■ **TO DO**
Every line in the entries that holds "Switch" should be identified and copied.

■ **DATA LISTING**
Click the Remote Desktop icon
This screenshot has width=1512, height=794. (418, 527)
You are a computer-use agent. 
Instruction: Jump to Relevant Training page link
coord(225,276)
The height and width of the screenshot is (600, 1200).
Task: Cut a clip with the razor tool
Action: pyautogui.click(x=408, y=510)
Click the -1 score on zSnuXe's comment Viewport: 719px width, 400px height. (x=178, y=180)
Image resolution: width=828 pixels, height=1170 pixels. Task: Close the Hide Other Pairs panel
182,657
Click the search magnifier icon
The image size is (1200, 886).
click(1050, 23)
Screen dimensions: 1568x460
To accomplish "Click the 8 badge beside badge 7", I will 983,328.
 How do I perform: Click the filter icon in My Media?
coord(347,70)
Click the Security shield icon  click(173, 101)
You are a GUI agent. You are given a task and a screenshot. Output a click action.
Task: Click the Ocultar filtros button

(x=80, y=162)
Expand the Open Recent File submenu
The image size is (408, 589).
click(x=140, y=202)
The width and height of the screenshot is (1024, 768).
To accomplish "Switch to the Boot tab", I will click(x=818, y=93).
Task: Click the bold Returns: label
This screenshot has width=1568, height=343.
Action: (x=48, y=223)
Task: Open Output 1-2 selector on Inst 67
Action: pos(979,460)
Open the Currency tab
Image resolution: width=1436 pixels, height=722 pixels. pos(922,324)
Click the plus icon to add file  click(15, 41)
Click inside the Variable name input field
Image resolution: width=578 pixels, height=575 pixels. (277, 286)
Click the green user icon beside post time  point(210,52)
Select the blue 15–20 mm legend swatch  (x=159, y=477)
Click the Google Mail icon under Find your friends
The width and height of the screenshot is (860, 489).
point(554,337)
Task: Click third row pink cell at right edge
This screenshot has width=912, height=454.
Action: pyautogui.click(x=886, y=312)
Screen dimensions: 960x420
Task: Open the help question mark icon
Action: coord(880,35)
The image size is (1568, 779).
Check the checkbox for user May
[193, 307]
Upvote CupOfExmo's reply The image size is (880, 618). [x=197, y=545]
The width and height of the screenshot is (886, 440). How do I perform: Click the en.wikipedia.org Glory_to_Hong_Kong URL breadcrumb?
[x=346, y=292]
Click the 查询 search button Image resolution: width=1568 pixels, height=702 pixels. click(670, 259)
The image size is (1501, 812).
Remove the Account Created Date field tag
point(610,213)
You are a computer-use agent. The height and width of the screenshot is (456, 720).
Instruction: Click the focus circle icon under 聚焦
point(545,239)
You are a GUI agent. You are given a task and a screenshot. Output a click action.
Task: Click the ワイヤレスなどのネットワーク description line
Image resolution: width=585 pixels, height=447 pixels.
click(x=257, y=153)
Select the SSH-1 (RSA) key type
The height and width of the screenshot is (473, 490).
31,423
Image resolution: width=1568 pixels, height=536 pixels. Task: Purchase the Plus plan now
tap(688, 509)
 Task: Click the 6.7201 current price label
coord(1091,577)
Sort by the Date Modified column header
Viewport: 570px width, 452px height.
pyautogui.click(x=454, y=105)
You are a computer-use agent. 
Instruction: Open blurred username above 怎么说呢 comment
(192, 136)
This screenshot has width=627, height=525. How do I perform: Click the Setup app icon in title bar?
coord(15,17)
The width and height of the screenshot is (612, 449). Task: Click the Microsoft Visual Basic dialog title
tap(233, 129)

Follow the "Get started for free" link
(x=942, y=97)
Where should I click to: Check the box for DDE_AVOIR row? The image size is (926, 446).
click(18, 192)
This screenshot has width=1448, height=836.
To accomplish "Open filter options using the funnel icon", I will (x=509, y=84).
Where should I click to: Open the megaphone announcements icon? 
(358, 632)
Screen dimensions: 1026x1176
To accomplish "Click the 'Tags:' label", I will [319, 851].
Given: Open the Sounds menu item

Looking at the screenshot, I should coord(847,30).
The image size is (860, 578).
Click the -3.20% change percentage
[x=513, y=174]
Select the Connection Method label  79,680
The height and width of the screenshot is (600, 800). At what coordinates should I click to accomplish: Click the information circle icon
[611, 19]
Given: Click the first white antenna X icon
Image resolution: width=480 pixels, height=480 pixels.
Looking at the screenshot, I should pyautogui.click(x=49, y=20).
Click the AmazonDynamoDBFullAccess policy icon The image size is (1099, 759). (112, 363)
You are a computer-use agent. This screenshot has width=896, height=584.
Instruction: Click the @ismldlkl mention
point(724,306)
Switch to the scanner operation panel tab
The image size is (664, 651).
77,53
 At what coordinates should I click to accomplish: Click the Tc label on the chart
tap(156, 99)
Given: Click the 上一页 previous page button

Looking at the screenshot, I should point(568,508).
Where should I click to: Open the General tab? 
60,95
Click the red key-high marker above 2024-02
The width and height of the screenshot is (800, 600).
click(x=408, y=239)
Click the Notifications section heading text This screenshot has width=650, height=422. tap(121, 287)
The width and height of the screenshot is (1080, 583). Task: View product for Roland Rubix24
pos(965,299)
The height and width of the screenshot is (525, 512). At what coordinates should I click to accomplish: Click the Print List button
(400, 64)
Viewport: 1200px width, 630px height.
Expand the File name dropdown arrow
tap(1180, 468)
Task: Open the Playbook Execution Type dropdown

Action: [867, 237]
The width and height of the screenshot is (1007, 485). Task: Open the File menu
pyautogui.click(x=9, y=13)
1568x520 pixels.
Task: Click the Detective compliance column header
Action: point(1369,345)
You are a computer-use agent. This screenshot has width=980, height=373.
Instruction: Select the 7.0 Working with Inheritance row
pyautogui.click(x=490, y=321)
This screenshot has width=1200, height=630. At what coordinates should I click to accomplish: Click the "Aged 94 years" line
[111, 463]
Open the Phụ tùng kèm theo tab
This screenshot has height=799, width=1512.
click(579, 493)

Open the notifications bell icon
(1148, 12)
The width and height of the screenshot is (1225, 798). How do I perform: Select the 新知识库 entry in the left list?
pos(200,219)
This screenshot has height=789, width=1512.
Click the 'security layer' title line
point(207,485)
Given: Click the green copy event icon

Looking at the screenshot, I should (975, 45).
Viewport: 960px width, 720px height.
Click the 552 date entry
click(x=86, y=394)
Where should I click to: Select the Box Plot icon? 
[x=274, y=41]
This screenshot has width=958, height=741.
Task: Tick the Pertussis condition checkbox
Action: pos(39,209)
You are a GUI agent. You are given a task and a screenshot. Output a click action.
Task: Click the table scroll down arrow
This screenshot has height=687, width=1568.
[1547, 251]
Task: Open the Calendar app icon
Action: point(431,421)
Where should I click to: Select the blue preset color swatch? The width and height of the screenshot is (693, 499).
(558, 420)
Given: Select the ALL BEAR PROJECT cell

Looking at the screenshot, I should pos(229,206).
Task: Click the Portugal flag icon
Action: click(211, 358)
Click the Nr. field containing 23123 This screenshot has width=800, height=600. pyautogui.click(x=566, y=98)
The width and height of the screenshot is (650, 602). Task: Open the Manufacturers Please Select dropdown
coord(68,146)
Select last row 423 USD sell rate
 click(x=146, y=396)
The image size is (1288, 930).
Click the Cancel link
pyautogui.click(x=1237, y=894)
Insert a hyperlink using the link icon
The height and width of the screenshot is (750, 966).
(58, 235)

■ **WRITTEN ANSWER**
To accomplish "Switch to the Boot tab", I will click(x=818, y=93).
Switch to the scanner operation panel tab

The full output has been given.